On 23 April 2024, Almansa announced that he had declared for the 2024 NBA draft; his entry was confirmed by the NBA on 2 May. However, he subsequently withdrew his name on 16 June to explore options in Europe and Australia.

===Perth Wildcats (2024–2025)===
On 29 June 2024, Almansa signed with the Perth Wildcats of the Australian National Basketball League (NBL), joining the team as part of the league's Next Stars program for the 2024–25 season. He averaged 6.9 points and 3.9 rebounds on 51.1 per cent shooting in 33 games.

In April 2025, Almansa declared for the NBA draft. After testing positive for cannabis following a game with the Wildcats on 1 December 2024, Basketball Australia imposed a one-month ban on Almansa, which he served from 7 April to 6 May 2025.

===NBA draft and Summer League===
Following the first round of the 2025 NBA draft, Almansa was invited to the green room for the second round the next day. He was the only one of 12 prospects in the green room for the second round who didn't get drafted. He subsequently joined the Philadelphia 76ers for the 2025 NBA Summer League.

===Real Madrid (2025–present)===
In August 2025, Almansa returned to Real Madrid on a contract until June 30, 2029.

==National team career==
===Junior national team===
Almansa was selected to play at the 2021 FIBA U16 European Challengers, though Spain later withdrew from the tournament.

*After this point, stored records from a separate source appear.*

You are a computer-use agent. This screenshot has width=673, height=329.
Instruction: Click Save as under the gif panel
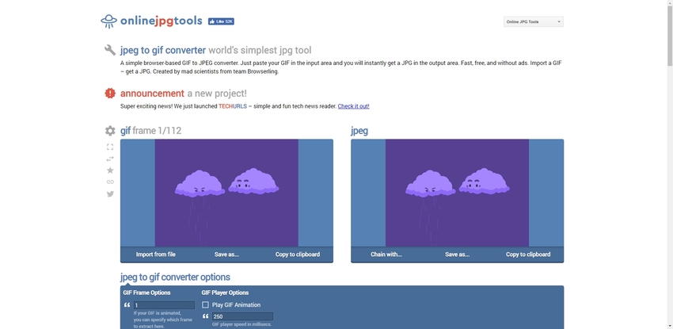click(x=226, y=254)
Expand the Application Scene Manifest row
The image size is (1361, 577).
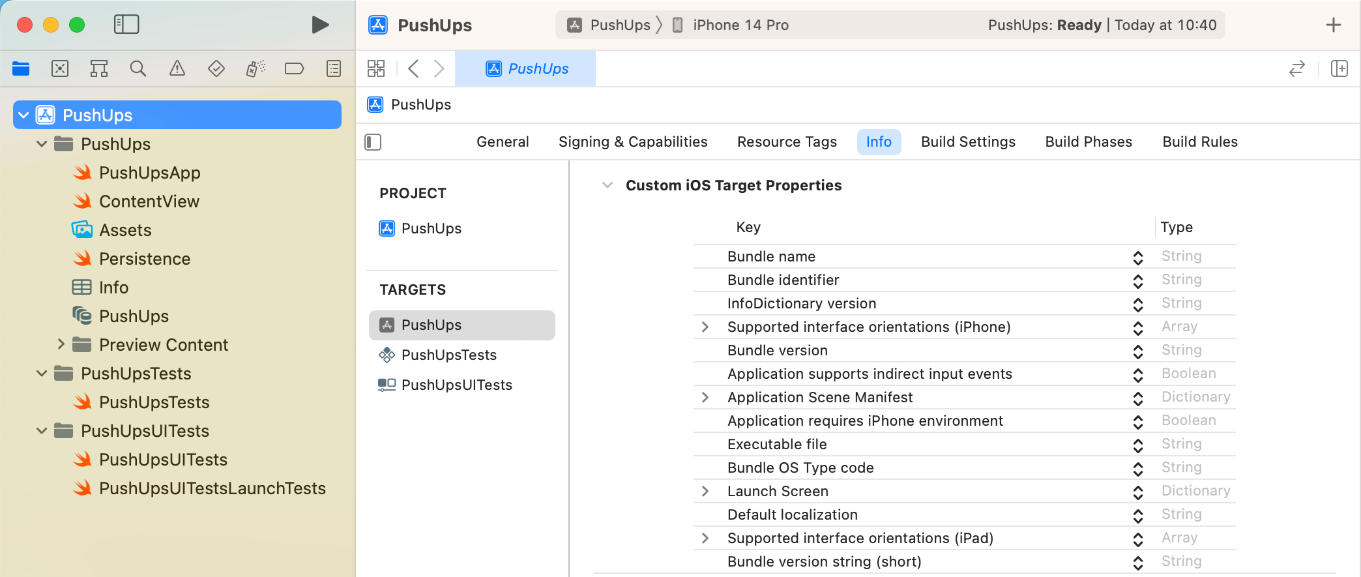pyautogui.click(x=705, y=397)
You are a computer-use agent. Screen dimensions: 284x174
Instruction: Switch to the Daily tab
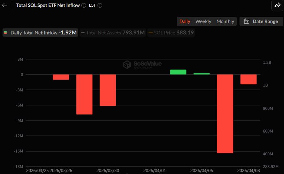[185, 21]
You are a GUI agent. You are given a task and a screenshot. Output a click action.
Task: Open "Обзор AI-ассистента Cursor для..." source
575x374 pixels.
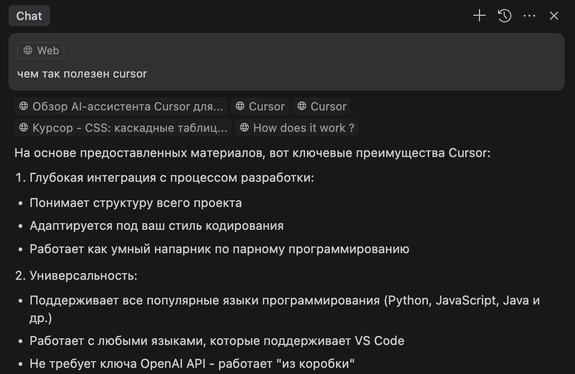pyautogui.click(x=127, y=106)
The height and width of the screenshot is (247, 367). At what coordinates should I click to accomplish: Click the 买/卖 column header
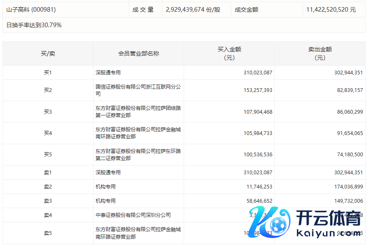click(x=48, y=53)
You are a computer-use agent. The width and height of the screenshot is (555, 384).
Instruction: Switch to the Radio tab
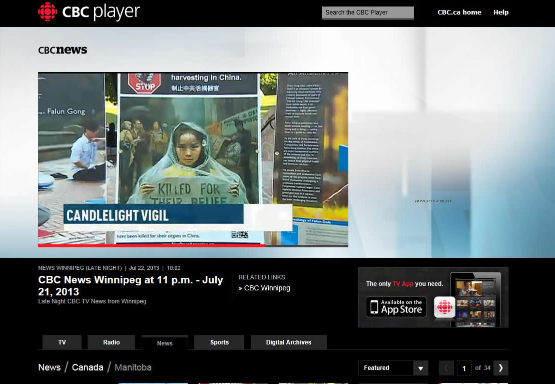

Almansa led the national under-17 team to a silver-medal finish at the 2022 FIBA U17 World Cup in Spain, which was their first-ever medal at the event. He averaged 12.1 points, 11.9 rebounds, 1.6 assists, 1.6 blocks and 1.1 steals per game on 55.7 percent shooting and was named the tournament MVP – the first non-American player to ever win the award. Spain lost in the final to the United States, with Almansa recording nine points, 15 rebounds, two assists and two steals in the 79–67 defeat.

Just a few weeks after the U17 World Cup, Almansa represented the national under-18 team at the 2022 FIBA U18 European Championship in Turkey. He averaged 15.7 points, 10.7 rebounds, 1.6 steals, and 1.1 blocks in 25 minutes per game, leading Spain to a gold medal and winning tournament MVP honors once again. He became the first player to ever win tournament MVP awards at both the FIBA U17 World Cup and the FIBA U18 European Championship.

===Senior national team===
In November 2024, Almansa was named in a Spanish senior national team squad for a pair of FIBA EuroBasket qualifier games against Slovakia.

==Personal life==
Almansa received the Princess Leonor Award – given to the best under-18 Spanish athlete – from the King of Spain, Felipe VI, at the 2022 Premios Nacionales del Deporte.

In 2023, Almansa enrolled at the Universidad Católica San Antonio de Murcia to pursue his Bachelor of Business Administration through an online program specially developed for athletes in concert with the Spanish Olympic Committee.